Imagine that you review the above results. Here are just a few of the many possible conclusions that you could come to:

  • “Hmm … something is not right …”
  • “It really shouldn’t be like this …”
  • “Maybe experiment A and experiment B are broken? I can't see much difference in them anyway ...”
  • “The results are best in experiment C, so my method must be working …”
  • “Or perhaps my method isn't working as it should? That would be too weird ...”
  • “It's just not possible that the simple approach can be better than my approach, which was based on much more complicated thought-processes …”


Case 3

Now, let’s imagine that the results are reversed:

Case 3

Yep, the conclusion is a no-brainer:

  • “Well, obviously, my new method is better than the current, frequently used method.”

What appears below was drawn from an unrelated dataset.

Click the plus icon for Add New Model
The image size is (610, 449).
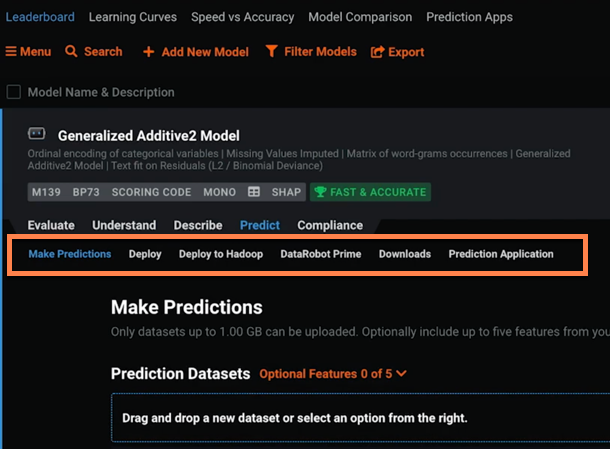(x=149, y=52)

Taking the right approach to analysing test results

As you can see, my analysis above was not at all objective, but was rather biased (based on my expectations), because of my personal, emotional, connection to the thing that I had created. So, looking at the whole process, let’s summarize what was good, and what was not so good.


The good stuff:

  • The fact that the test results were not what I was expecting forced me to start thinking about any external factors which could mean that the results of the test of my method seem to be worse than the true performance of my method. I was looking for someone, or something, to blame. But, next, because I was so determined to prove that my method was the best one, I then started to investigate the actual problem in a deep way


Eventually, I started asking myself questions about why my new method did not perform better than the previous one. This is important, because the key to really solving a problem lies in deep and thorough thought-processes. As Richard P. Feynman wrote: "The thing that doesn't fit is the thing that's the most interesting: the part that doesn't go according to what you expected."


The not so good stuff:

  • I was reluctant to acknowledge that my method gave results that were either the same as, or actually worse than, the simple, frequently used method.
  • If the test results had shown, on the face of it, that my method was better, I would not have questioned the results at all, but would have accepted the results at face value, and without the slightest hesitation. In fact, if someone else had questioned the test results, I would have defended my new method, rather than engaging in the process of testing my method in a meaningful way.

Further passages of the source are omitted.